Confession: A Man, A Fire, A Corpse was not a book I happily welcomed into my home. The US, the country of my birth, had just had its 27th school shooting, in 2022, in Uvalde, Texas. The horrific slaughter happened the day before the anniversary of George Floyd's murder. I was repulsed at the idea of reading a story exalting a “top cop”.

Two weeks later, I told myself to do my job and picked up journalist Rofhiwa Maneta's book about his father, Capt Amos Maneta. I inhaled it in a single evening.

Maneta's book is not your typical biography nor a linear tale. Instead, it's a quilt of stories stitched together with statistics and thought-provoking societal conundrums. The love and admiration he has for his father hums through the pages, but it never exalts or glorifies. It is a powerful, literary read that uses the personal to create profound discussions.

Yet, Capt Maneta is still alive, having quietly retired in 2020. It is unusual to publish a parent's story when they are still around to read it. “I wanted to find out how it is that someone who engages with death and murder on a daily basis comes out of that and still remain human,” the author explains.

His father's methods of coping were without professional assistance. “My father worked in the SAPS for 34 years. During that time he investigated murders, sexual assaults and serial killings. There has never been a single occasion when his former employers insisted he go for therapy. Thirty-four years.”

by Rofhiwa Maneta.
A Man, A Fire, A Corpse by Rofhiwa Maneta.
Image: Supplied

How do we cope with trauma? Capt Maneta focused on the families that have to live with the pain of their murdered loved one. How solving cases didn't end their grief but at least provided the satisfaction that the perpetrator was caught. But to his own pain, he approached it as just doing his job.

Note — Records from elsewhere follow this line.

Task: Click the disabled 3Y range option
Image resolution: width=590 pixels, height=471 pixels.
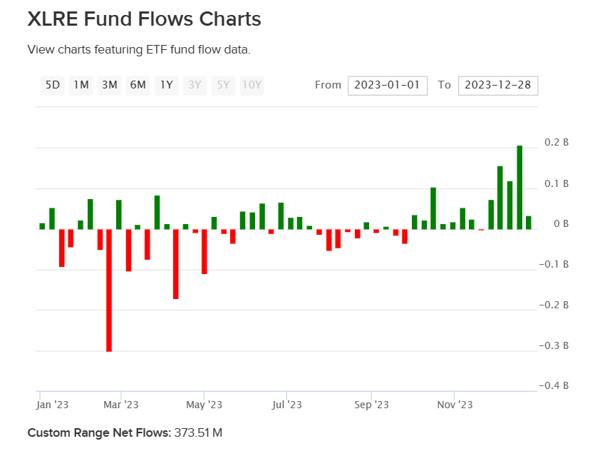Action: pos(195,85)
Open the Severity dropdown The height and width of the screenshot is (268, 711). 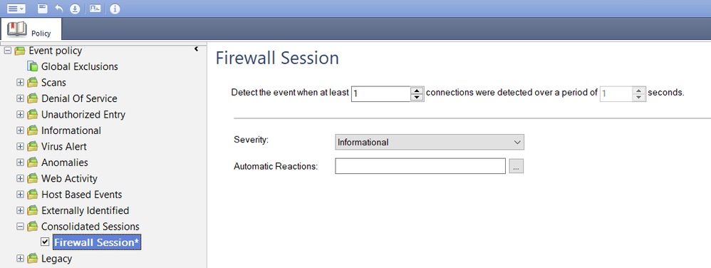click(430, 142)
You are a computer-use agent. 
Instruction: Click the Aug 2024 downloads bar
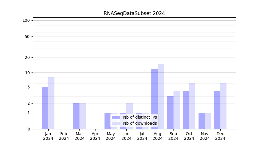161,96
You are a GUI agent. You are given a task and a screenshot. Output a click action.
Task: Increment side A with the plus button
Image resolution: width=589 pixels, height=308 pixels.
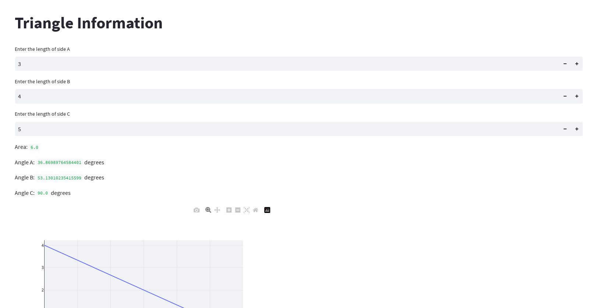pos(576,63)
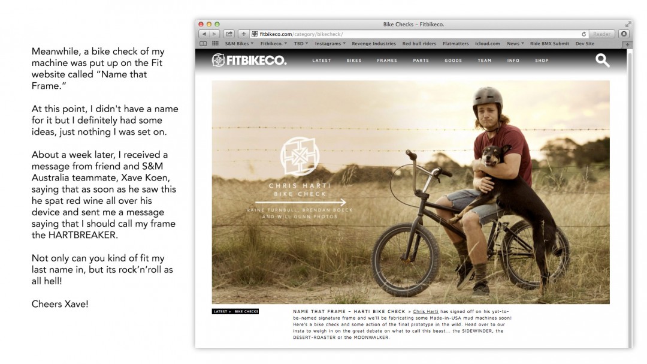
Task: Select the FRAMES navigation item
Action: pyautogui.click(x=387, y=61)
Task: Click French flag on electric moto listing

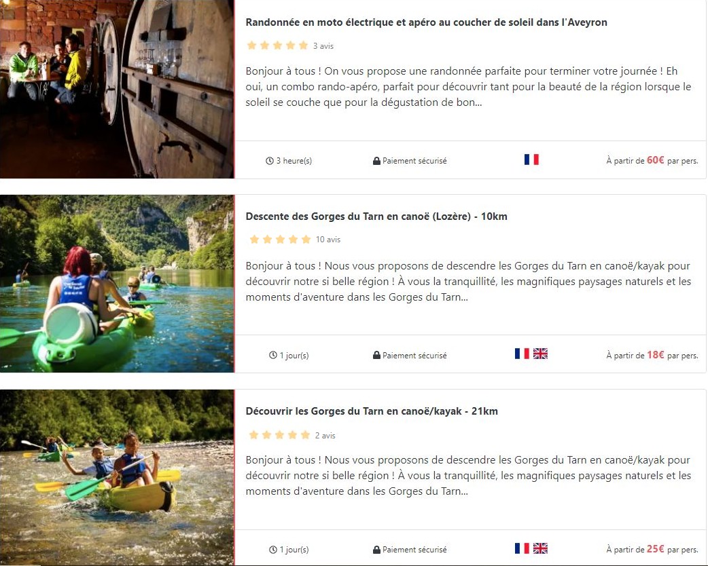Action: point(531,159)
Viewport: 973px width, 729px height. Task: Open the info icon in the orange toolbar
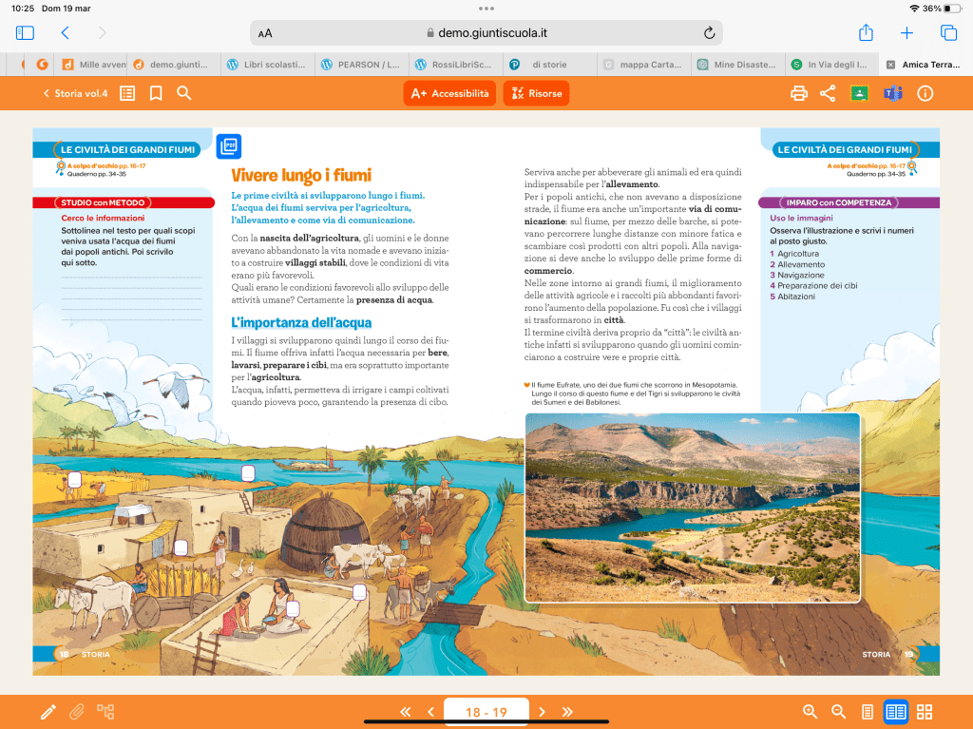point(925,93)
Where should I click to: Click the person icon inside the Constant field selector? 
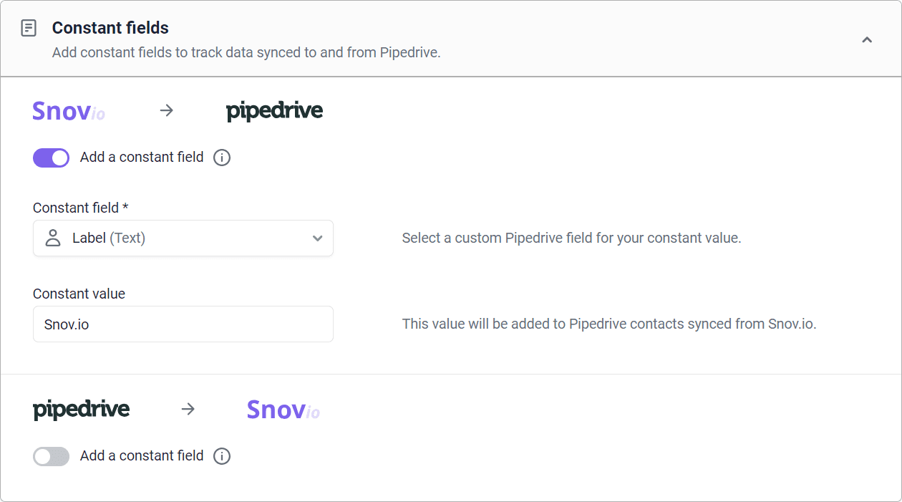pyautogui.click(x=52, y=238)
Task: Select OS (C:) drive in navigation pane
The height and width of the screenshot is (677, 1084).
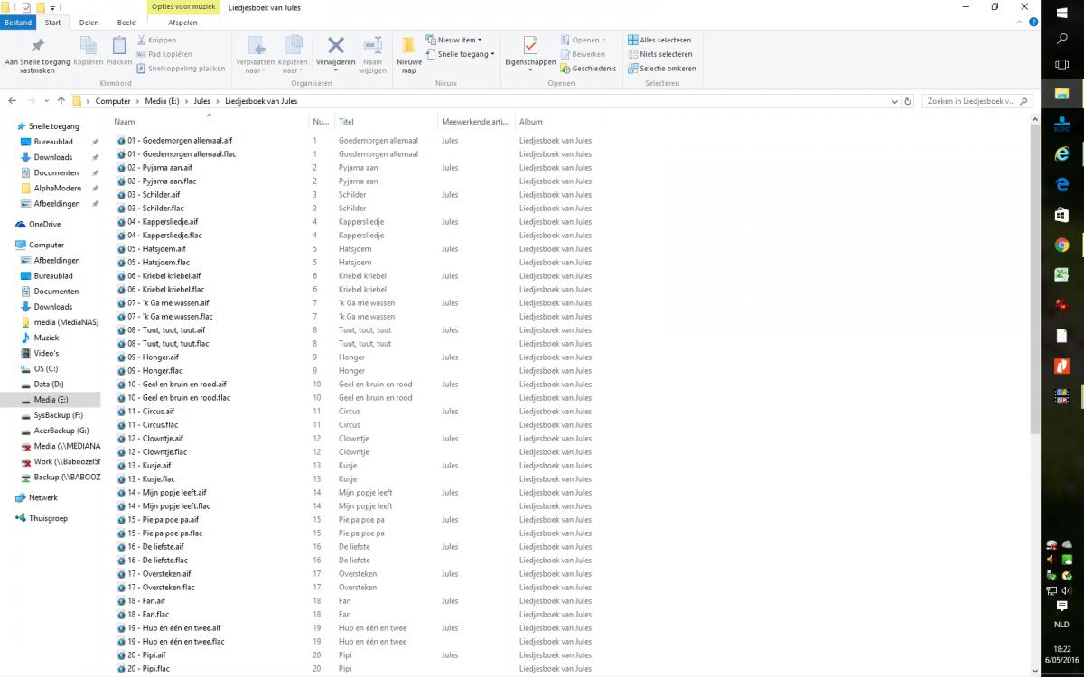Action: tap(45, 368)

But are we coping? SA is drowning in crime statistics. Meanwhile, in the US, American children are more likely to die from a gun shot than in a traffic accident. “Violence begets violence, and poverty is its own humiliating violence,” the author muses. “It forms part of the alphabet that later makes up the language of violence.”

Yet, in his book, he is careful not to paint the violent crime scenes his father encountered with broad, salacious strokes. But even asking his father to recount these tales put him in a difficult position.

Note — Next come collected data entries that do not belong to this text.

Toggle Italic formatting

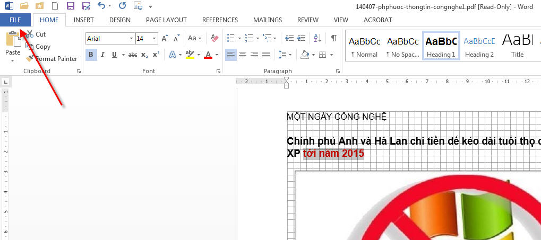pos(102,55)
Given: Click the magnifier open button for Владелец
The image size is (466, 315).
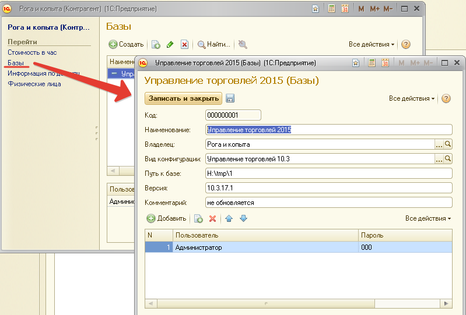Looking at the screenshot, I should point(449,144).
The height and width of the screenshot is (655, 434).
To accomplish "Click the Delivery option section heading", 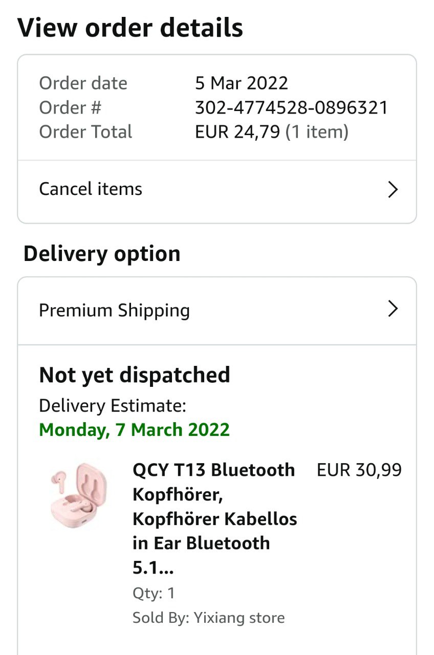I will click(102, 254).
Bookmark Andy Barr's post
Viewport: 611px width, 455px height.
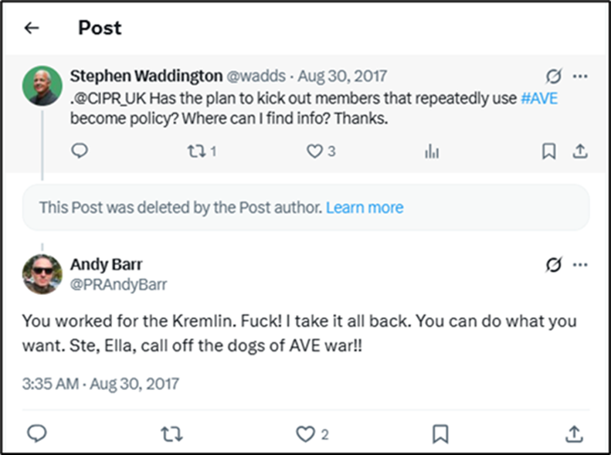click(x=440, y=434)
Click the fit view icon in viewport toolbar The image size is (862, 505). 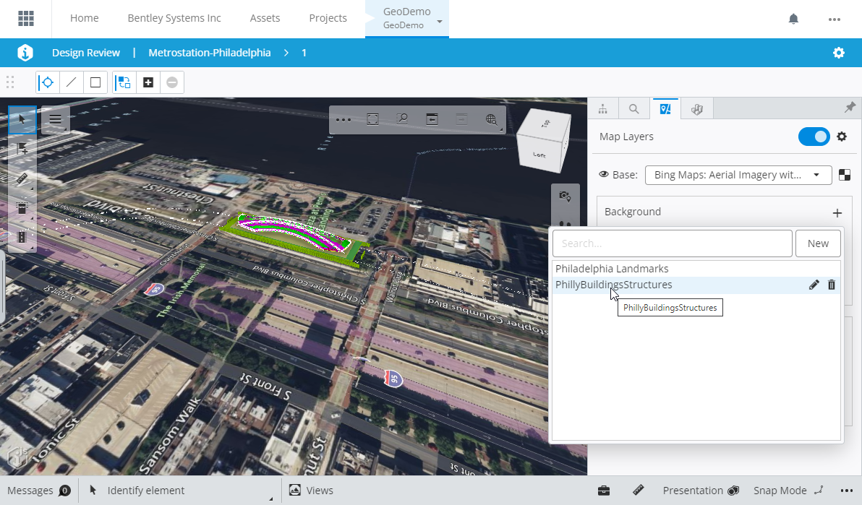372,119
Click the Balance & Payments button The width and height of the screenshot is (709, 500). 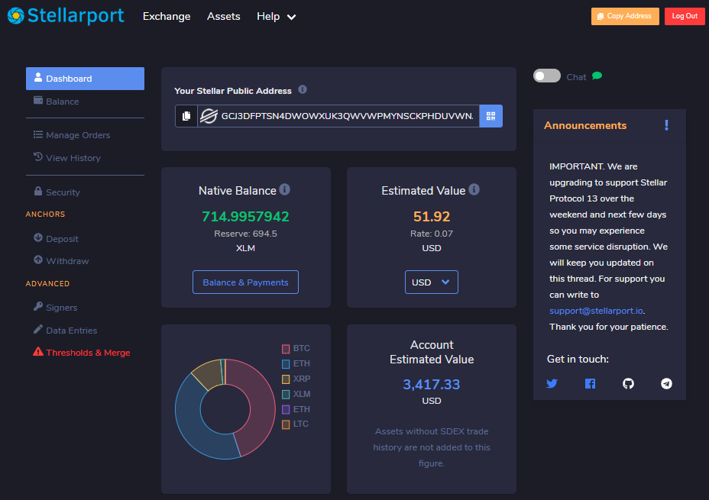click(x=245, y=282)
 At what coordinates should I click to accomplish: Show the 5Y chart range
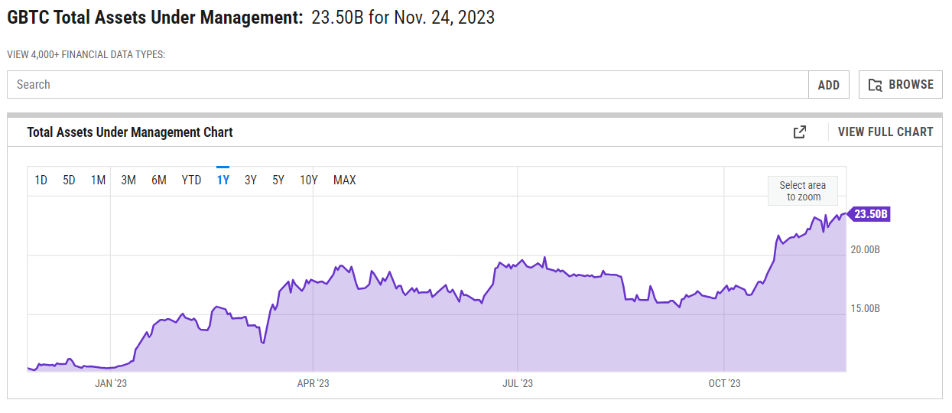pyautogui.click(x=278, y=180)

In his book, Maneta writes, “No one who investigates murder, rape and violent crime turns the death of others into theatre. That is the job of journalists. It is a particularly inhumane enterprise — one that is akin to looking at a scab on someone's arm and asking them to pull it back for your benefit.”

Even now, this ethical dilemma lingers, saying, “I still can't shake off the feeling that writing there's very little opportunity to write about violence without reproducing it to some effect.”

Compounding the challenges of writing Capt Maneta's story is that it is not solely his or the people he interacted with and encountered through his work. It is also his family's.

Thus, the father and son's memories saturate the book. But it is the son that holds the pen. Maneta states, “Memory is always in service of the narrator.”

However, this debate about truth vs facts is a two-pronged matter. The first is in regards to solving a crime. Maneta explains, “My father has always been quite firm that 'facts solve cases' not the truth. In the book I make an example of how someone might witness a hijacking and say they saw a black car being hijacked when it was actually navy blue. They'd be telling the truth, but they wouldn't be factual.”

But sticking to the facts makes for poor storytelling. It robs a tale of its soul and empathy. Thus, in the end, Maneta narrates his book as an artist. He writes to his father, “You would have preferred me to write the facts. I have chosen to write the truth instead.”